Problem to work on → The full listing below should be repeated exactly.

Records for the task →

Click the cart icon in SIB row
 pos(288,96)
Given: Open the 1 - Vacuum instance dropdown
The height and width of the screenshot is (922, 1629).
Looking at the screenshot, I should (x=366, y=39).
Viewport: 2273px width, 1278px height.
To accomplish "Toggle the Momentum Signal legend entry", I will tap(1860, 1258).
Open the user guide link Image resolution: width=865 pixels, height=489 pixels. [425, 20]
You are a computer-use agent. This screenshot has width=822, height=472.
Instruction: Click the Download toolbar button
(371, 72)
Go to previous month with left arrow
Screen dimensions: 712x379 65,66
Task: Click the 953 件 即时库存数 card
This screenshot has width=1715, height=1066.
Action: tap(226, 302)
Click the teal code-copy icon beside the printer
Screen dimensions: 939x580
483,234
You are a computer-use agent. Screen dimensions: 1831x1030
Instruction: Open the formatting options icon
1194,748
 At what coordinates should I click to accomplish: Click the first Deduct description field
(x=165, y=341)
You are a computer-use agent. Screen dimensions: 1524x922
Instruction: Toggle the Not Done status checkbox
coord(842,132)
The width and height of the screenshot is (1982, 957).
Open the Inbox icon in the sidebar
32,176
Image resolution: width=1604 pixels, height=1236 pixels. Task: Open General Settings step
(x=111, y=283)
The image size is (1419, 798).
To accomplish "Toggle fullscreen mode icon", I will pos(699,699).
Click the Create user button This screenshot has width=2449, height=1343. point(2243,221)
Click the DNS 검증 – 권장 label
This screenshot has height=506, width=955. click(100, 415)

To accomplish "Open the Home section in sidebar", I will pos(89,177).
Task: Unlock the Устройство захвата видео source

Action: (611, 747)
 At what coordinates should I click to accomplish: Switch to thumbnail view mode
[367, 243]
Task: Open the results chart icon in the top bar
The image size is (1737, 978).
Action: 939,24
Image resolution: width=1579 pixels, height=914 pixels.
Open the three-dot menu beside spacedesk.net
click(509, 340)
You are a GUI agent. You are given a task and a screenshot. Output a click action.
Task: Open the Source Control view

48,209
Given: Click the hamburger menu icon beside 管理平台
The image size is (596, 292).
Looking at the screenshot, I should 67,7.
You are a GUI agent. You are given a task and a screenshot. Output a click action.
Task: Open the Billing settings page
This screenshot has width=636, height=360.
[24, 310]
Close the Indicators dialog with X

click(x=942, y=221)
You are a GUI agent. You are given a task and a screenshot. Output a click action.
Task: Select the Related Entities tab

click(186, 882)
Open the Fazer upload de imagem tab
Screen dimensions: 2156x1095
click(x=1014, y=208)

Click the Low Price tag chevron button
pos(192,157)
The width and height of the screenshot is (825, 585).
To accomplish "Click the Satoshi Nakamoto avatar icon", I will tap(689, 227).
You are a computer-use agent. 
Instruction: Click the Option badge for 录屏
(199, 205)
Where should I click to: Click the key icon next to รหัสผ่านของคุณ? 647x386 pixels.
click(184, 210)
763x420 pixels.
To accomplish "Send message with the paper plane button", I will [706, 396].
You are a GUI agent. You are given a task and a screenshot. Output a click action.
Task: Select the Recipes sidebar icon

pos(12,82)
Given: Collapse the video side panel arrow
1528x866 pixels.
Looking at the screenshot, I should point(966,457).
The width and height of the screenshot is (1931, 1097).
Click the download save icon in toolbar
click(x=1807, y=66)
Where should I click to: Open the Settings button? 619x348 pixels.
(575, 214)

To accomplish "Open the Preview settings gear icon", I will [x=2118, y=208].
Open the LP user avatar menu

Reply →
Click the cart icon in SIB row
 pos(288,96)
Given: Open the 1 - Vacuum instance dropdown
The height and width of the screenshot is (922, 1629).
Looking at the screenshot, I should (x=366, y=39).
Viewport: 2273px width, 1278px height.
To accomplish "Toggle the Momentum Signal legend entry", I will tap(1860, 1258).
Open the user guide link Image resolution: width=865 pixels, height=489 pixels. [425, 20]
You are a computer-use agent. This screenshot has width=822, height=472.
Instruction: Click the Download toolbar button
(371, 72)
Go to previous month with left arrow
Screen dimensions: 712x379 65,66
Task: Click the 953 件 即时库存数 card
This screenshot has width=1715, height=1066.
Action: tap(226, 302)
Click the teal code-copy icon beside the printer
Screen dimensions: 939x580
483,234
You are a computer-use agent. Screen dimensions: 1831x1030
Instruction: Open the formatting options icon
1194,748
 At what coordinates should I click to accomplish: Click the first Deduct description field
(x=165, y=341)
You are a computer-use agent. Screen dimensions: 1524x922
Instruction: Toggle the Not Done status checkbox
coord(842,132)
The width and height of the screenshot is (1982, 957).
Open the Inbox icon in the sidebar
32,176
Image resolution: width=1604 pixels, height=1236 pixels. Task: Open General Settings step
(x=111, y=283)
The image size is (1419, 798).
To accomplish "Toggle fullscreen mode icon", I will pos(699,699).
Click the Create user button This screenshot has width=2449, height=1343. point(2243,221)
Click the DNS 검증 – 권장 label
This screenshot has height=506, width=955. click(100, 415)

To accomplish "Open the Home section in sidebar", I will pos(89,177).
Task: Unlock the Устройство захвата видео source

Action: (611, 747)
 At what coordinates should I click to accomplish: Switch to thumbnail view mode
[367, 243]
Task: Open the results chart icon in the top bar
The image size is (1737, 978).
Action: 939,24
Image resolution: width=1579 pixels, height=914 pixels.
Open the three-dot menu beside spacedesk.net
click(509, 340)
You are a GUI agent. You are given a task and a screenshot. Output a click action.
Task: Open the Source Control view

48,209
Given: Click the hamburger menu icon beside 管理平台
The image size is (596, 292).
Looking at the screenshot, I should 67,7.
You are a GUI agent. You are given a task and a screenshot. Output a click action.
Task: Open the Billing settings page
This screenshot has width=636, height=360.
[24, 310]
Close the Indicators dialog with X

click(x=942, y=221)
You are a GUI agent. You are given a task and a screenshot. Output a click action.
Task: Select the Related Entities tab

click(186, 882)
Open the Fazer upload de imagem tab
Screen dimensions: 2156x1095
click(x=1014, y=208)

Click the Low Price tag chevron button
pos(192,157)
The width and height of the screenshot is (825, 585).
To accomplish "Click the Satoshi Nakamoto avatar icon", I will tap(689, 227).
You are a computer-use agent. 
Instruction: Click the Option badge for 录屏
(199, 205)
Where should I click to: Click the key icon next to รหัสผ่านของคุณ? 647x386 pixels.
click(184, 210)
763x420 pixels.
To accomplish "Send message with the paper plane button", I will [706, 396].
You are a GUI agent. You are given a task and a screenshot. Output a click action.
Task: Select the Recipes sidebar icon

pos(12,82)
Given: Collapse the video side panel arrow
1528x866 pixels.
Looking at the screenshot, I should point(966,457).
The width and height of the screenshot is (1931, 1097).
Click the download save icon in toolbar
click(x=1807, y=66)
Where should I click to: Open the Settings button? 619x348 pixels.
(575, 214)

To accomplish "Open the Preview settings gear icon", I will [x=2118, y=208].
Open the LP user avatar menu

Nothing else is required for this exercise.